Doctor Forgoes Employer's Health Plan

One Minnesota doctor hopes to learn more about what his patients experience.

July 23, 2009— -- While medical students and doctors-in-training are often told to try and put themselves in their patient's shoes, one Minnesota physician has taken that idea a step further in trying to understand what many of his patients go through in trying to navigate the individual health insurance market.

And so Dr. Will Nicholson gave up his employer-based health insurance.

Having finished his residency, Nicholson, a family medicine doctor in Maplewood, Minn., opted not to take COBRA -- a federal program that would have allowed him to continue the insurance plan from his residency -- and not to get insurance through his new job at St. John's Hospital.

Instead, he said, he plans to buy insurance individually -- a situation he said is a necessity, rather than an option, for many of his patients.

"What I'm trying to do is navigate the private health insurance market," Nicholson said. "A lot of my patients have to deal with this, they have frustrations and problems."

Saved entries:
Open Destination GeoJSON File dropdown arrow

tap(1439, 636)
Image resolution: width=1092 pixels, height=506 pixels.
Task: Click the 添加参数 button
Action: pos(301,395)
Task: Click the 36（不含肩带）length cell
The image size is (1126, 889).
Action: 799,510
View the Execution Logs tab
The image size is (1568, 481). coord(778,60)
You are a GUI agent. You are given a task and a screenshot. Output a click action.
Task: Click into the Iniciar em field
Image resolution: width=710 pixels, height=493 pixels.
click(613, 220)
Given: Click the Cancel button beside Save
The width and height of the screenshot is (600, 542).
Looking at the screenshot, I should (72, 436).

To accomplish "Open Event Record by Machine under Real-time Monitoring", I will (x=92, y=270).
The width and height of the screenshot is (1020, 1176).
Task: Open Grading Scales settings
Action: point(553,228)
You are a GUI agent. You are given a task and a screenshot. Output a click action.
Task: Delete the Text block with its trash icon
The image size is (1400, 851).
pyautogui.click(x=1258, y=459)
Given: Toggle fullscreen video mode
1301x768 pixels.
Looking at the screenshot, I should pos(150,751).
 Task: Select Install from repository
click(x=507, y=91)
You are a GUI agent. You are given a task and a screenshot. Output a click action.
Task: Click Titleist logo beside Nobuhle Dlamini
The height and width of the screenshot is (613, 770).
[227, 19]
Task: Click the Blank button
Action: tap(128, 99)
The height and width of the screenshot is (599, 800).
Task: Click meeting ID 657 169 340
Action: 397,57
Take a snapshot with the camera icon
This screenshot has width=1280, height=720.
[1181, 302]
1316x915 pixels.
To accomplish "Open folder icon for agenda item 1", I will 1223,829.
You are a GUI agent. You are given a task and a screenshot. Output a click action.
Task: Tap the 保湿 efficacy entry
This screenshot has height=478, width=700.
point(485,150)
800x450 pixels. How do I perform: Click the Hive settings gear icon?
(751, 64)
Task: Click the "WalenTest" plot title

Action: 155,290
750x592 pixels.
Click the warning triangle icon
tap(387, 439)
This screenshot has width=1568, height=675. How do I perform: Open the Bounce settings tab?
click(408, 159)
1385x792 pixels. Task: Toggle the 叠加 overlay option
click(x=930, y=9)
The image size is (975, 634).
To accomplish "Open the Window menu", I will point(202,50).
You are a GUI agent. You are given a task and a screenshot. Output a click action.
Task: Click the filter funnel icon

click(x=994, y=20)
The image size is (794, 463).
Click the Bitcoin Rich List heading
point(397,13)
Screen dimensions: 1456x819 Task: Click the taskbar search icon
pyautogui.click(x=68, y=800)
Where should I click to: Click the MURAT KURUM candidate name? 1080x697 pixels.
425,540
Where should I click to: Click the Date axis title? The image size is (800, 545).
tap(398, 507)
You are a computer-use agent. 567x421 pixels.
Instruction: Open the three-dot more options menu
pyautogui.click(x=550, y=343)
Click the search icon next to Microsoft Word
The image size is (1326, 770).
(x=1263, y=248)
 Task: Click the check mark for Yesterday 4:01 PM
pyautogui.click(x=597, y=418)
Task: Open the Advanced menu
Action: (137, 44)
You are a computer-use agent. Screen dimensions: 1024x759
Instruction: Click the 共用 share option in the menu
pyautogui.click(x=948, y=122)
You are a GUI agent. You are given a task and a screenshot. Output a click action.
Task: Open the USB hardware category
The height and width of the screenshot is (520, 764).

_DIRECTIONS:_
1. In the health insurance article, at which hospital did Nicholson take his new job?
2. Reproduce the health insurance article from "One Minnesota doctor" to "of his patients.".

_OUTPUTS FOR THE TASKS:_
1. St. John's Hospital

2.
One Minnesota doctor hopes to learn more about what his patients experience.

July 23, 2009— -- While medical students and doctors-in-training are often told to try and put themselves in their patient's shoes, one Minnesota physician has taken that idea a step further in trying to understand what many of his patients go through in trying to navigate the individual health insurance market.

And so Dr. Will Nicholson gave up his employer-based health insurance.

Having finished his residency, Nicholson, a family medicine doctor in Maplewood, Minn., opted not to take COBRA -- a federal program that would have allowed him to continue the insurance plan from his residency -- and not to get insurance through his new job at St. John's Hospital.

Instead, he said, he plans to buy insurance individually -- a situation he said is a necessity, rather than an option, for many of his patients.